--- Data supplied Enclosed Below ---
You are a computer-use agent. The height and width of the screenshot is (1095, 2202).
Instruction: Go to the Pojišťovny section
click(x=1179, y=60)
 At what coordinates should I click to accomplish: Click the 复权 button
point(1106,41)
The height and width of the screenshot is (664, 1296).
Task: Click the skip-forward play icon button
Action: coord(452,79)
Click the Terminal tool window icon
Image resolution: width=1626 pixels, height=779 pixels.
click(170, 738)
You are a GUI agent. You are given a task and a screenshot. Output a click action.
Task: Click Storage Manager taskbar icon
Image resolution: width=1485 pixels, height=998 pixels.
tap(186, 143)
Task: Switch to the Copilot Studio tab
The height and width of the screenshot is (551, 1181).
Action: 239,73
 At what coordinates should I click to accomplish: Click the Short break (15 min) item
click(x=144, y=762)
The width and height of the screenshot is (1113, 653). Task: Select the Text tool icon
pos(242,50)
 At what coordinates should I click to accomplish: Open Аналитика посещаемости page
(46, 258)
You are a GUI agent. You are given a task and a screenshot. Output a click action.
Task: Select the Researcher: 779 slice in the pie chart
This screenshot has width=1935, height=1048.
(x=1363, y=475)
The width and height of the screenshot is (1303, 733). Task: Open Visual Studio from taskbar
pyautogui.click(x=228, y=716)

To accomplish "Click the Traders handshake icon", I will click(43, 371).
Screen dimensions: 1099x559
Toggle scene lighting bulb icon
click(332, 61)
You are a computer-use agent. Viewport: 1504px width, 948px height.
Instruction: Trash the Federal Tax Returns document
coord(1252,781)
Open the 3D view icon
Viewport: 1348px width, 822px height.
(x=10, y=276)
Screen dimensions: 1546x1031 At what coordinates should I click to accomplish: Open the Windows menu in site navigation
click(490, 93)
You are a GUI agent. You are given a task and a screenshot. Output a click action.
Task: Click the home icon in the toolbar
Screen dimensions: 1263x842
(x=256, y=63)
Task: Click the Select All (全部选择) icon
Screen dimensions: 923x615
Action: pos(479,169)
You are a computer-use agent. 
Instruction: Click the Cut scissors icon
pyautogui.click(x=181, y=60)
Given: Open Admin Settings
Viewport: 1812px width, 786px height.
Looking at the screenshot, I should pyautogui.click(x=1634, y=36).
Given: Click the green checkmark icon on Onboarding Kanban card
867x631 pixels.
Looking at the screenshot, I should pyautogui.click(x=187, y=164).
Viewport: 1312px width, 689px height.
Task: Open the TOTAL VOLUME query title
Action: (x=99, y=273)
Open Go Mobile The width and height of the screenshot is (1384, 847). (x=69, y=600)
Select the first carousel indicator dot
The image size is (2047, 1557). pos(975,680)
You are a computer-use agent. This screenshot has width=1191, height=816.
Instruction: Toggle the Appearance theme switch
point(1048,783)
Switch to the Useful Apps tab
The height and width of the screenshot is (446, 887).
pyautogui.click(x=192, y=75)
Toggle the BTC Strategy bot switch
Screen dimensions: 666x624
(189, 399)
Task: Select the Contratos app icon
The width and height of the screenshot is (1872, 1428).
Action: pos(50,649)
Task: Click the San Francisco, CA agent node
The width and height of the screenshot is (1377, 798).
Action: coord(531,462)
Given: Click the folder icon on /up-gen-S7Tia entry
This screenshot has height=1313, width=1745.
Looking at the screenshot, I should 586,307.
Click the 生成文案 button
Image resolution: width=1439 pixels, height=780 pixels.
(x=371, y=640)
--- End of Enclosed Data supplied ---
**Task prompt**
Using the entries shown above, reproduce verbatim the lines from the line bearing "This screenshot has width=1935, height=1048." to the line bearing "Screen dimensions: 1099x559", inclusive.

**Result of this task**
This screenshot has width=1935, height=1048.
(x=1363, y=475)
The width and height of the screenshot is (1303, 733). Task: Open Visual Studio from taskbar
pyautogui.click(x=228, y=716)

To accomplish "Click the Traders handshake icon", I will click(43, 371).
Screen dimensions: 1099x559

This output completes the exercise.